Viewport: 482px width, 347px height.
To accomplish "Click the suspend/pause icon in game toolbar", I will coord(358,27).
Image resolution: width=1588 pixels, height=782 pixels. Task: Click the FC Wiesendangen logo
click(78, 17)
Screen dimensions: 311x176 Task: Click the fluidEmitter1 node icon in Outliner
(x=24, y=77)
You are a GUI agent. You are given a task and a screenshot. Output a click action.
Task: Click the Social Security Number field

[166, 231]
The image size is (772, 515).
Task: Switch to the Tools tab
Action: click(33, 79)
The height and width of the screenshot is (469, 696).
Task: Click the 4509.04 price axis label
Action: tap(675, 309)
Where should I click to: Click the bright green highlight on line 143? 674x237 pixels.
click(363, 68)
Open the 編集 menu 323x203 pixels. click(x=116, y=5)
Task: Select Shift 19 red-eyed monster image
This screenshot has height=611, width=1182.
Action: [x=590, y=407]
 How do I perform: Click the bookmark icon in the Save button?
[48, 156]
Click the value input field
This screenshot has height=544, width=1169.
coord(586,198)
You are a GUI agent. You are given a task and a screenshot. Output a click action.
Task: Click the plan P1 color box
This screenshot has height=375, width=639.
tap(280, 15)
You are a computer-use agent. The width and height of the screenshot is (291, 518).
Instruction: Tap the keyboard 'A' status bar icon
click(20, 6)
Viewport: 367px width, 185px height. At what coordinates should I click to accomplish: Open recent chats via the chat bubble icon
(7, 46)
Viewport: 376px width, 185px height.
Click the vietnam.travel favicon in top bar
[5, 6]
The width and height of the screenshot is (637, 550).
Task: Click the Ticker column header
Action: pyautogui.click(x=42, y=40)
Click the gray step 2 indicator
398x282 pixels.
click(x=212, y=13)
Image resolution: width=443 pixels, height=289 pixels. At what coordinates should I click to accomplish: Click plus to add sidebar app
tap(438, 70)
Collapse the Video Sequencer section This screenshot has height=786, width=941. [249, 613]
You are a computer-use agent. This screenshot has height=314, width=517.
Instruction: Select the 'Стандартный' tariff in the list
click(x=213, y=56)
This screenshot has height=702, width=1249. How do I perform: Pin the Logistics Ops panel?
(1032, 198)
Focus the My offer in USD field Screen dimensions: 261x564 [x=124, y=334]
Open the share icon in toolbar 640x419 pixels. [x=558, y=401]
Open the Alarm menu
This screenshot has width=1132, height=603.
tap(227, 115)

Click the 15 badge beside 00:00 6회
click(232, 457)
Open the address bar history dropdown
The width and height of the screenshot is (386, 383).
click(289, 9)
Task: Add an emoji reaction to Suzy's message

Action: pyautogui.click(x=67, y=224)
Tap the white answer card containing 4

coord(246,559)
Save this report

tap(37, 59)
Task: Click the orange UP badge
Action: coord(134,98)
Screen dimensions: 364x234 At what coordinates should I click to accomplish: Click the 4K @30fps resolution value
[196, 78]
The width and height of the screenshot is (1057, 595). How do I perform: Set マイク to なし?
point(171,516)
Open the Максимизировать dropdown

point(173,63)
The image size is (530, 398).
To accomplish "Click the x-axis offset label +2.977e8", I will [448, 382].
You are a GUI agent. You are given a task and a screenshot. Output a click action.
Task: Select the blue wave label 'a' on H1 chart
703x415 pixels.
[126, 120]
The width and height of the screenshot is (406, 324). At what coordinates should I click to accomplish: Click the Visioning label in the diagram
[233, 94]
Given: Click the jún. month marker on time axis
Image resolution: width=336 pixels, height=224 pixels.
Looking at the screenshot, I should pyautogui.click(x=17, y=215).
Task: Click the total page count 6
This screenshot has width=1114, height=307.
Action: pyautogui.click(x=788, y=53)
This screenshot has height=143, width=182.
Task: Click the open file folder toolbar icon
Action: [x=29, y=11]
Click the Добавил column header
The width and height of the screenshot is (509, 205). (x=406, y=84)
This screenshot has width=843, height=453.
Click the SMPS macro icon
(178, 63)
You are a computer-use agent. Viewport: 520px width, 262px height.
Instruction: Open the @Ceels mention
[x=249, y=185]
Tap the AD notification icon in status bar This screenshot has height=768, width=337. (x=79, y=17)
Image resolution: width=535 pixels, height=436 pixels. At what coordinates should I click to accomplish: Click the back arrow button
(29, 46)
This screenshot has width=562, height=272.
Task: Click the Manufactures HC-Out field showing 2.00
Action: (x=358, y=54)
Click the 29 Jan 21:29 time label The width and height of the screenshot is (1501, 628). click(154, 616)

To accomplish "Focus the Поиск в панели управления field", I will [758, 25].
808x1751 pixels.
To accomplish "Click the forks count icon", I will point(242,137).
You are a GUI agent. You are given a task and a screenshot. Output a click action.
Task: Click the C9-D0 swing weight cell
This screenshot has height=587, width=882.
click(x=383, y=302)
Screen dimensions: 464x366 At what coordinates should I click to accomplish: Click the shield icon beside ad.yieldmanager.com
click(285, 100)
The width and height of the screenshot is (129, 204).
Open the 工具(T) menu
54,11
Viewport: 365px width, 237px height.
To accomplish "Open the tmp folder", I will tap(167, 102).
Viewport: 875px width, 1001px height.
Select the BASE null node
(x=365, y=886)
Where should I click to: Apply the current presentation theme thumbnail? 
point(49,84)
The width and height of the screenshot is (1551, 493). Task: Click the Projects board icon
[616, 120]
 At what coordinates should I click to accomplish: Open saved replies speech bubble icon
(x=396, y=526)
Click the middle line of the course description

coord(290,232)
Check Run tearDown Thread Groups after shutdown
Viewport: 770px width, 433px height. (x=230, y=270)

[Problem statement]:
Above are the entries; return each one exactly.

[Response for this exercise]:
Viewport: 482px width, 347px height.
To accomplish "Click the suspend/pause icon in game toolbar", I will coord(358,27).
Image resolution: width=1588 pixels, height=782 pixels. Task: Click the FC Wiesendangen logo
click(78, 17)
Screen dimensions: 311x176 Task: Click the fluidEmitter1 node icon in Outliner
(x=24, y=77)
You are a GUI agent. You are given a task and a screenshot. Output a click action.
Task: Click the Social Security Number field

[166, 231]
The image size is (772, 515).
Task: Switch to the Tools tab
Action: click(33, 79)
The height and width of the screenshot is (469, 696).
Task: Click the 4509.04 price axis label
Action: tap(675, 309)
Where should I click to: Click the bright green highlight on line 143? 674x237 pixels.
click(363, 68)
Open the 編集 menu 323x203 pixels. click(x=116, y=5)
Task: Select Shift 19 red-eyed monster image
This screenshot has height=611, width=1182.
Action: [x=590, y=407]
 How do I perform: Click the bookmark icon in the Save button?
[48, 156]
Click the value input field
This screenshot has height=544, width=1169.
coord(586,198)
You are a GUI agent. You are given a task and a screenshot. Output a click action.
Task: Click the plan P1 color box
This screenshot has height=375, width=639.
tap(280, 15)
You are a computer-use agent. The width and height of the screenshot is (291, 518).
Instruction: Tap the keyboard 'A' status bar icon
click(20, 6)
Viewport: 367px width, 185px height. At what coordinates should I click to accomplish: Open recent chats via the chat bubble icon
(7, 46)
Viewport: 376px width, 185px height.
Click the vietnam.travel favicon in top bar
[5, 6]
The width and height of the screenshot is (637, 550).
Task: Click the Ticker column header
Action: pyautogui.click(x=42, y=40)
Click the gray step 2 indicator
398x282 pixels.
click(x=212, y=13)
Image resolution: width=443 pixels, height=289 pixels. At what coordinates should I click to accomplish: Click plus to add sidebar app
tap(438, 70)
Collapse the Video Sequencer section This screenshot has height=786, width=941. [249, 613]
You are a computer-use agent. This screenshot has height=314, width=517.
Instruction: Select the 'Стандартный' tariff in the list
click(x=213, y=56)
This screenshot has height=702, width=1249. How do I perform: Pin the Logistics Ops panel?
(1032, 198)
Focus the My offer in USD field Screen dimensions: 261x564 [x=124, y=334]
Open the share icon in toolbar 640x419 pixels. [x=558, y=401]
Open the Alarm menu
This screenshot has width=1132, height=603.
tap(227, 115)

Click the 15 badge beside 00:00 6회
click(232, 457)
Open the address bar history dropdown
The width and height of the screenshot is (386, 383).
click(289, 9)
Task: Add an emoji reaction to Suzy's message

Action: pyautogui.click(x=67, y=224)
Tap the white answer card containing 4

coord(246,559)
Save this report

tap(37, 59)
Task: Click the orange UP badge
Action: coord(134,98)
Screen dimensions: 364x234 At what coordinates should I click to accomplish: Click the 4K @30fps resolution value
[196, 78]
The width and height of the screenshot is (1057, 595). How do I perform: Set マイク to なし?
point(171,516)
Open the Максимизировать dropdown

point(173,63)
The image size is (530, 398).
To accomplish "Click the x-axis offset label +2.977e8", I will [448, 382].
You are a GUI agent. You are given a task and a screenshot. Output a click action.
Task: Select the blue wave label 'a' on H1 chart
703x415 pixels.
[126, 120]
The width and height of the screenshot is (406, 324). At what coordinates should I click to accomplish: Click the Visioning label in the diagram
[233, 94]
Given: Click the jún. month marker on time axis
Image resolution: width=336 pixels, height=224 pixels.
Looking at the screenshot, I should pyautogui.click(x=17, y=215).
Task: Click the total page count 6
This screenshot has width=1114, height=307.
Action: pyautogui.click(x=788, y=53)
This screenshot has height=143, width=182.
Task: Click the open file folder toolbar icon
Action: [x=29, y=11]
Click the Добавил column header
The width and height of the screenshot is (509, 205). (x=406, y=84)
This screenshot has width=843, height=453.
Click the SMPS macro icon
(178, 63)
You are a computer-use agent. Viewport: 520px width, 262px height.
Instruction: Open the @Ceels mention
[x=249, y=185]
Tap the AD notification icon in status bar This screenshot has height=768, width=337. (x=79, y=17)
Image resolution: width=535 pixels, height=436 pixels. At what coordinates should I click to accomplish: Click the back arrow button
(29, 46)
This screenshot has width=562, height=272.
Task: Click the Manufactures HC-Out field showing 2.00
Action: (x=358, y=54)
Click the 29 Jan 21:29 time label The width and height of the screenshot is (1501, 628). click(154, 616)

To accomplish "Focus the Поиск в панели управления field", I will [758, 25].
808x1751 pixels.
To accomplish "Click the forks count icon", I will point(242,137).
You are a GUI agent. You are given a task and a screenshot. Output a click action.
Task: Click the C9-D0 swing weight cell
This screenshot has height=587, width=882.
click(x=383, y=302)
Screen dimensions: 464x366 At what coordinates should I click to accomplish: Click the shield icon beside ad.yieldmanager.com
click(285, 100)
The width and height of the screenshot is (129, 204).
Open the 工具(T) menu
54,11
Viewport: 365px width, 237px height.
To accomplish "Open the tmp folder", I will tap(167, 102).
Viewport: 875px width, 1001px height.
Select the BASE null node
(x=365, y=886)
Where should I click to: Apply the current presentation theme thumbnail? 
point(49,84)
The width and height of the screenshot is (1551, 493). Task: Click the Projects board icon
[616, 120]
 At what coordinates should I click to accomplish: Open saved replies speech bubble icon
(x=396, y=526)
Click the middle line of the course description

coord(290,232)
Check Run tearDown Thread Groups after shutdown
Viewport: 770px width, 433px height. (x=230, y=270)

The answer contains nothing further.